On Saturday 09 December 2006 08:27, Matthew Woehlke wrote:
> I originally posted this to kde-devel where it apparently went over like
> a lead balloon (judging from how it has been completely ignored). Since
> this would affect kdelibs (I assume), I am re-posting to kde-core-devel
> (if it's off topic, I apologize, and someone please let me know). I'm
> also cross-posting to kde-usability because the usability folks were
> asking for almost exactly this sort of thing, so I'm hoping to get some
> support. :-)
>
> Note: this would be for KDE4 (I wasn't entirely clear on that originally).
>
> Matthew Woehlke wrote:
> > I'm wondering if the following functions or equivalents exist somewhere
> > in either kdebase or kdelibs (my guess would be kdefx).
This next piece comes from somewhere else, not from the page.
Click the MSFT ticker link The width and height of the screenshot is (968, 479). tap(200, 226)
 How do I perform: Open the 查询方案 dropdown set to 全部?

If not, can they
> > be added? know some of these already exist in at least private
> > implementations...
> >
> > ====
> > QColor blendRGB(const QColor& c1, const QColor& c2, double k,
> >                  bool trunc=true)
> > QColor blendHSV(const QColor& c1, const QColor& c2, double k,
> >                  bool trunc=true)
> > QColor blendHLS(const QColor& c1, const QColor& c2, double k,
> >                  bool trunc=true)
> > -
> > Blends between two colors in the specified color space. 'k' is the blend
> > factor, e.g. k=0 gives c1, k=1 gives c2. If 'trunc' is false, allow
> > values < 0 or > 1 (otherwise clamp to [0, 1]), e.g. blendRGB(Qt::gray,
> > Qt::white, -1, false) gives Qt::black, blendHSV(Qt::red, Qt::green, 2.0,
> > false) gives Qt::blue, etc.). If either color is Qt::white or Qt::black,
> > then HLS/HSV treat it as having H and S equal to the other color.
> >
> > ====
> > double blend(double a, double b, double k)
> > -
> > Blends between two values, i.e. 'return a*(1.0-k) + b*k;'. Used
> > internally by the above, or useful to
> >
> > ====
> > void toHLS(const QColor& c, int& h, int&l, int&s, bool true_luma=false)
> > QColor fromHLS(int h, int l, int s, bool true_luma=false)
> > -
> > Convert to/from HLS space (different from HSV space; L=1 means white).
> > If 'true_luma' is true, use 'real' values for L to give pure colors,
> > instead of 0.5 so that the 'true gray value' of any given HLS is equal to
> > L.
> >
> > ====
> > QColor darken(const QColor& c, double k)
> > QColor lighten(const QColor& c, double k)
> > -
> > Similar to blendHLS(c, base, k, false) where base is Qt::black (darken)
> > or Qt::white (lighten). So k=0 gives c, k=1 gives base, k=0.5 gives a
> > color halfway between c and base in HLS space (H,S unaltered), k=-1
> > gives a color twice as far from base as c in HLS space, etc.
> >
> >
> > ...and the above should probably all have Qrgba versions as well.
> >
> > I've used these in a style I wrote, have seen similar implementations
> > elsewhere (in fact, I adapted my toHLS/fromHLS from qt-style-bluecurve),
> > and just copied them into part of KDevelop. For KDE4 it seems like it
> > would be nice for these to be available in a central spot.
>
> Except for toHLS I can provide most of these with little effort. The
> toHLS implementation I currently have is GPL (c) RedHat; if that's a
> problem I have a version I wrote a long time ago that would need some
> work before it could go into KDE.
>
> ...and, as mentioned, the usability folks were specifically asking for
> functions to mix colors, i.e. the blend* family above. Actually, this
> list is incomplete from their perspective because we also need a
> function (or class(*) of functions) to determine the contrast between
> two colors. They are also asking for a function to generate 'possible
> colors' from another color; that is going to be a bit more complex but
> is something that should be looked into.
>
> (* Why a class? Because for accessibility reasons, there may need to be
> as many as three versions; one for 'normal' vision, one for people that
> can't see green, and one for people that can't see color.)